In 2019, Forbes unsuccessfully sought selection to be Labour's candidate in the 2019 North of Tyne mayoral election, losing to Jamie Driscoll. Following his deselection by the Labour branch in his Arthur's Hill seat ahead of the 2022 council election, Forbes stepped down as Labour group leader and subsequently stepped down as leader of the city council on 5 May 2022.

He then became Engagement Director for the Purpose Coalition, comprising innovative purpose-led leaders and organisations committed to breaking down barriers to opportunity across the country, chairing its Break Down Barriers Commission designed to encourage businesses and organisations to play responsible parts of society by "breaking down barriers to opportunity for their customers, colleagues and communities."

In May 2026, he was appointed President of the Capital City College Group, the largest further education provider in London. He is Honorary Member of Court in the Executive and Governance Office of Newcastle University.

==Honours==
Forbes was made a Commander of the Order of the British Empire (CBE) in the 2019 New Year Honours for services to local government.

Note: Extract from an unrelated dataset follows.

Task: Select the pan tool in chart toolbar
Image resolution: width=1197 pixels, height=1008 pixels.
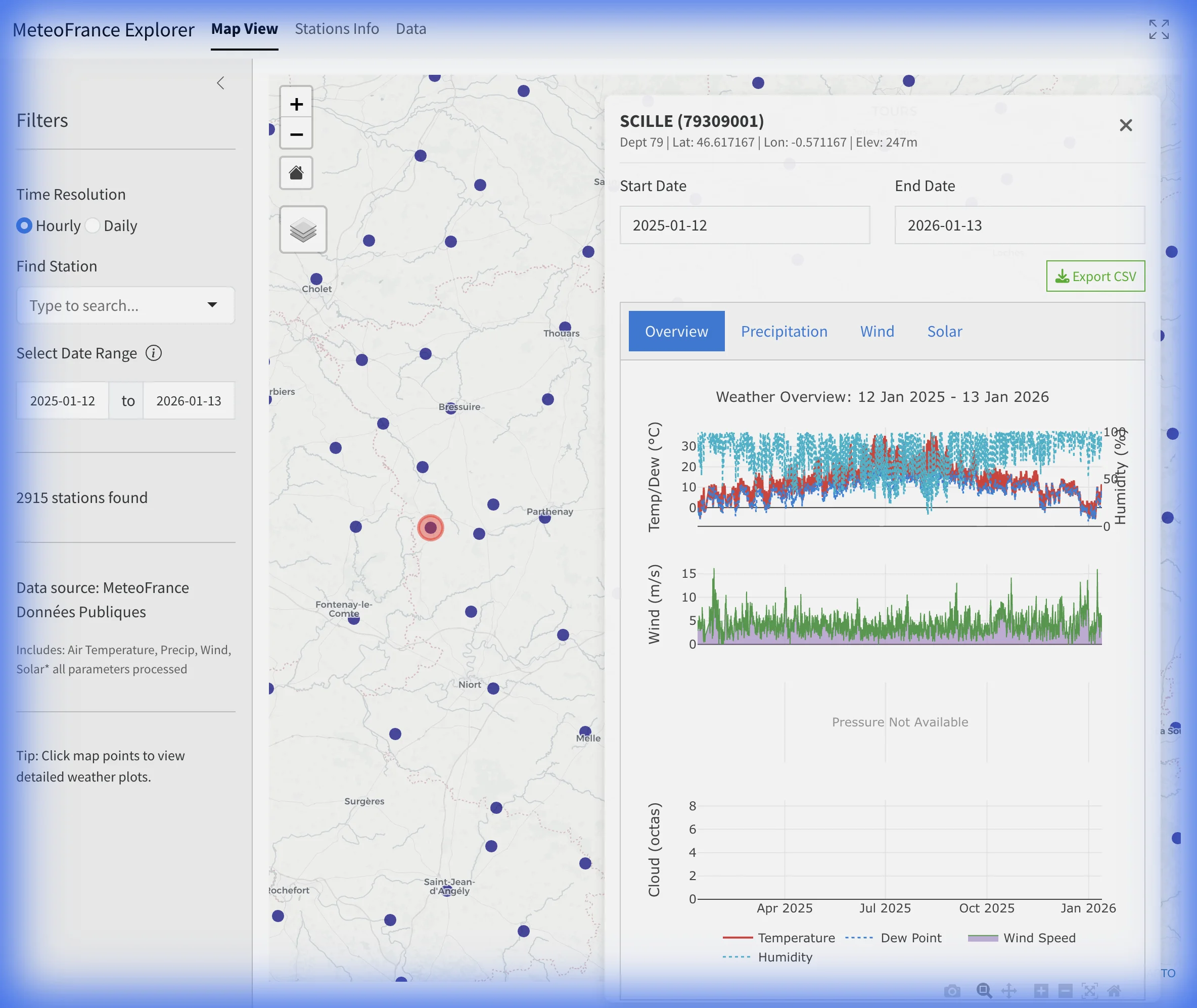Action: click(1009, 990)
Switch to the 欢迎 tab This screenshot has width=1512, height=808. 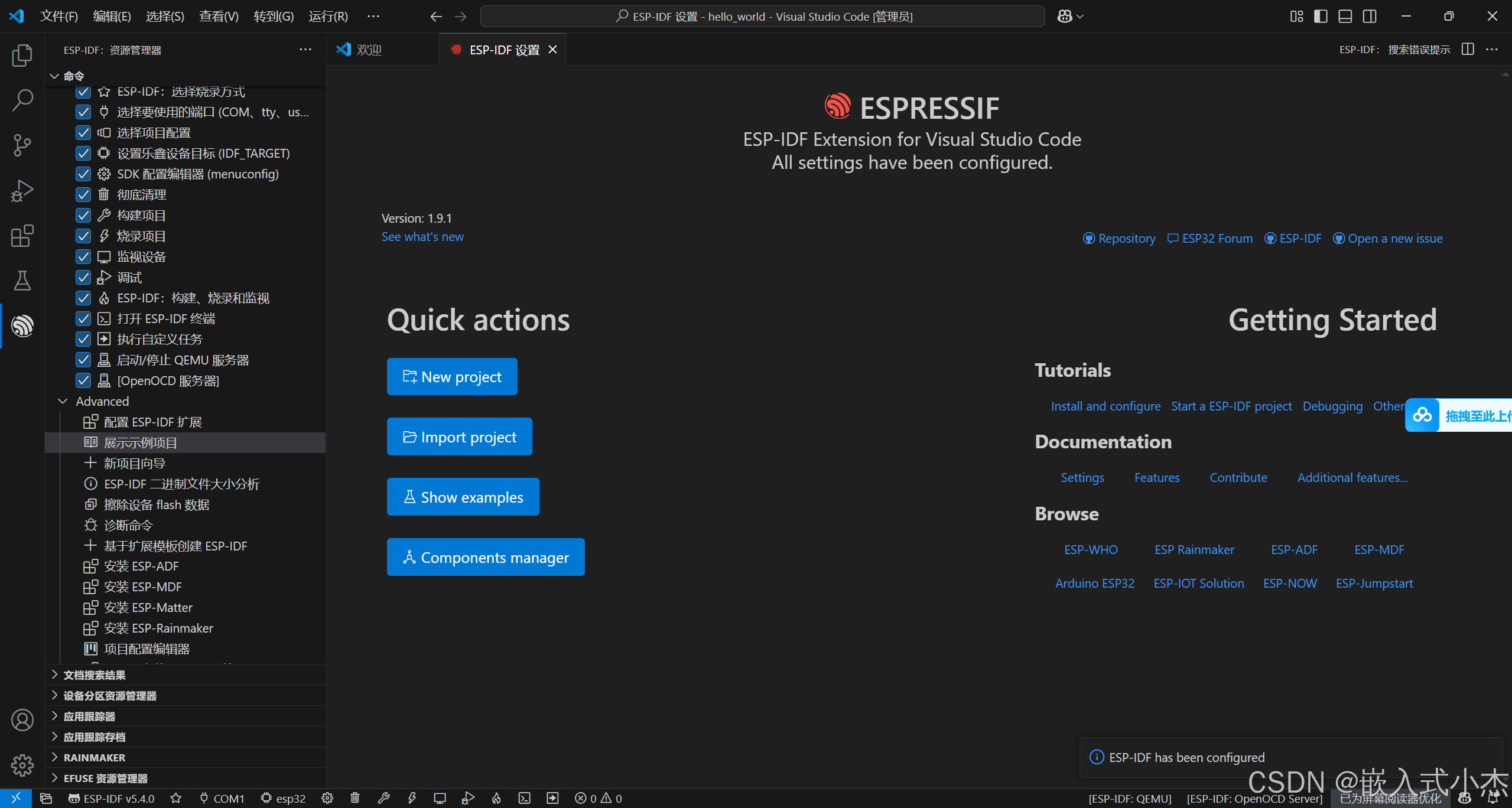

In December 2025, Newcastle University awarded Forbes an Honorary Doctor of Civil Law. In the same month, as part of the 2025 Political Peerages, Forbes—described in the government announcement as "Chair, Breaking Down Barriers Commission and former Labour Leader, Newcastle City Council"—was nominated by prime minister Keir Starmer for a life peerage and to sit in the House of Lords. On 9 January 2026, he was created Baron Forbes of Newcastle, of Heaton in the City of Newcastle upon Tyne.